### Exercise data
★ ★ ★ ★ ★

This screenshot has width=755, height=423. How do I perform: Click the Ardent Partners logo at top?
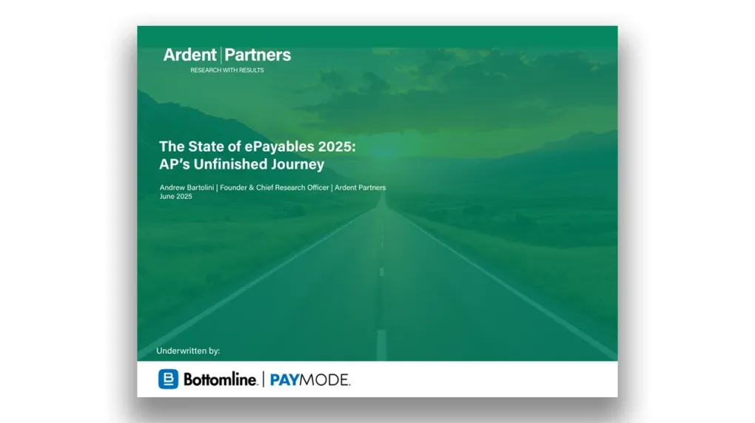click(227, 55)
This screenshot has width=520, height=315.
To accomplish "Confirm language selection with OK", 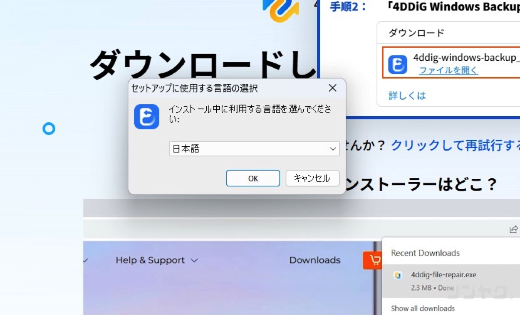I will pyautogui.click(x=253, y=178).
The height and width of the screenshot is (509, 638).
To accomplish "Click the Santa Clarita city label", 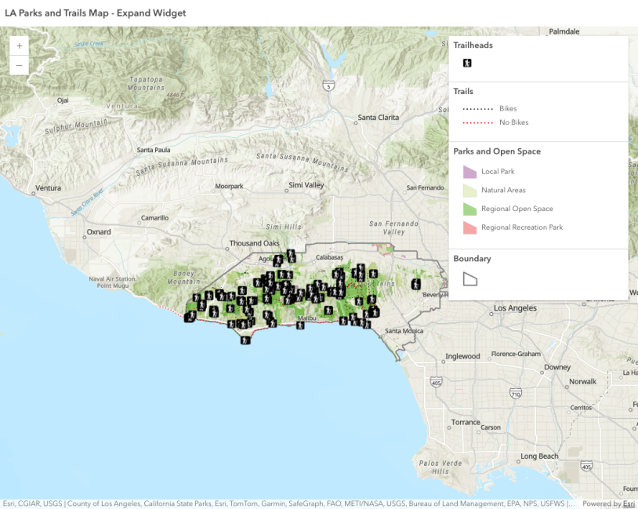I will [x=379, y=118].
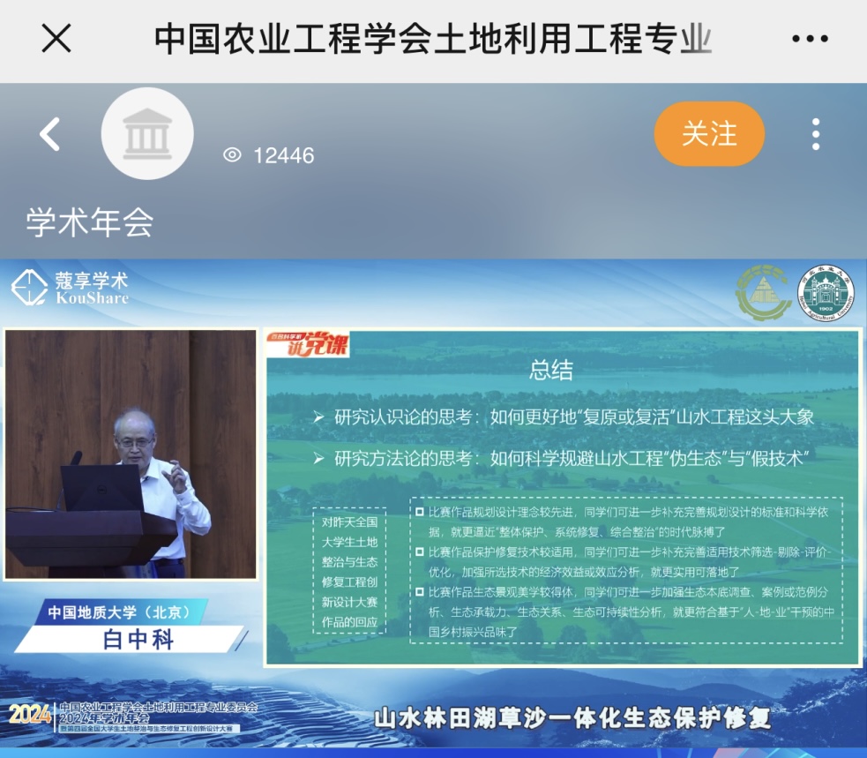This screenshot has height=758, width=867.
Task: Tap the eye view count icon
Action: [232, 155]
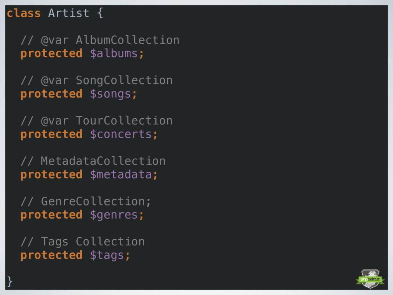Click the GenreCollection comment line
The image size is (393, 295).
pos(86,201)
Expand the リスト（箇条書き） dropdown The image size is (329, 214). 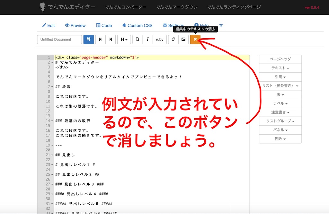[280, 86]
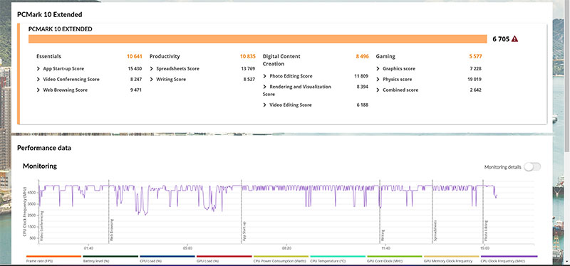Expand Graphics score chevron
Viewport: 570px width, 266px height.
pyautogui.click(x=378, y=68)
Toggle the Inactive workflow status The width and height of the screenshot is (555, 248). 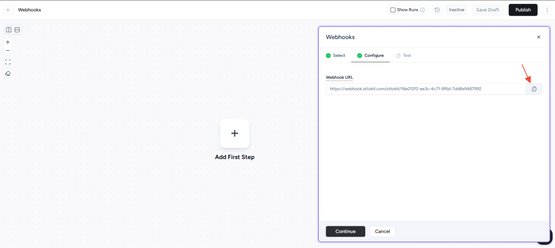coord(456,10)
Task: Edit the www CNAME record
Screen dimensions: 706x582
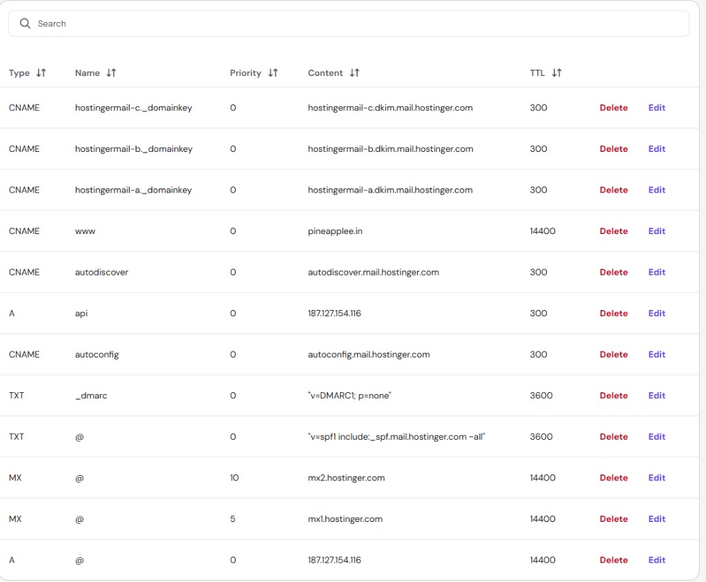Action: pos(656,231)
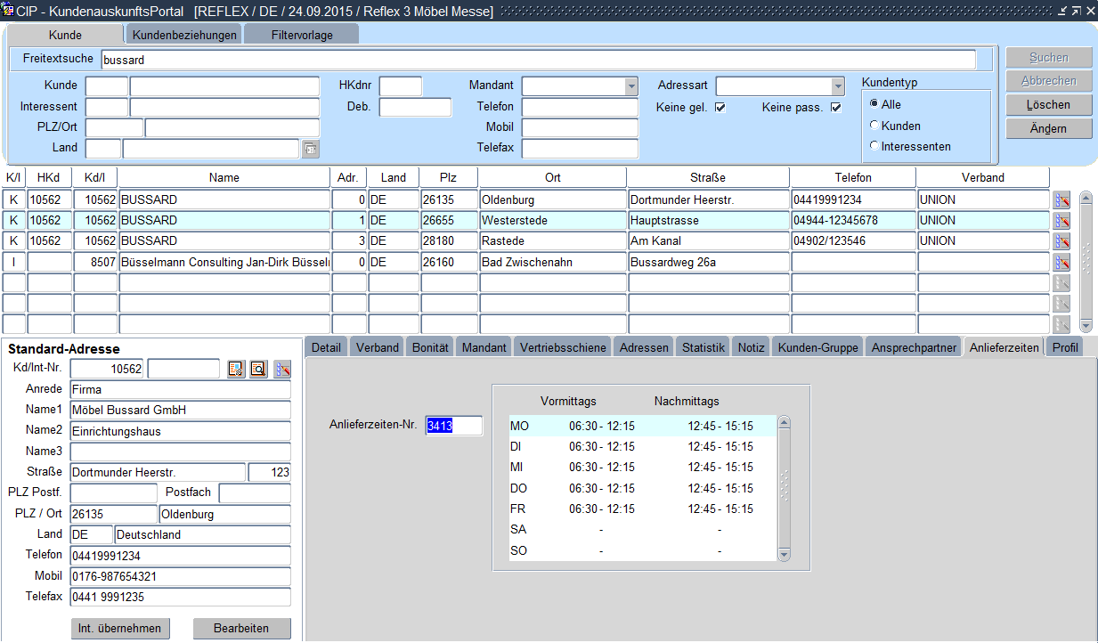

★ ★ ★ ★ ★

### What is expected
With pictures left out, extract the lines from the one containing "Task: Edit the www CNAME record" to the end of the material above, both included, exactly as written.

### Solution to this exercise
Task: Edit the www CNAME record
Screen dimensions: 706x582
Action: pos(656,231)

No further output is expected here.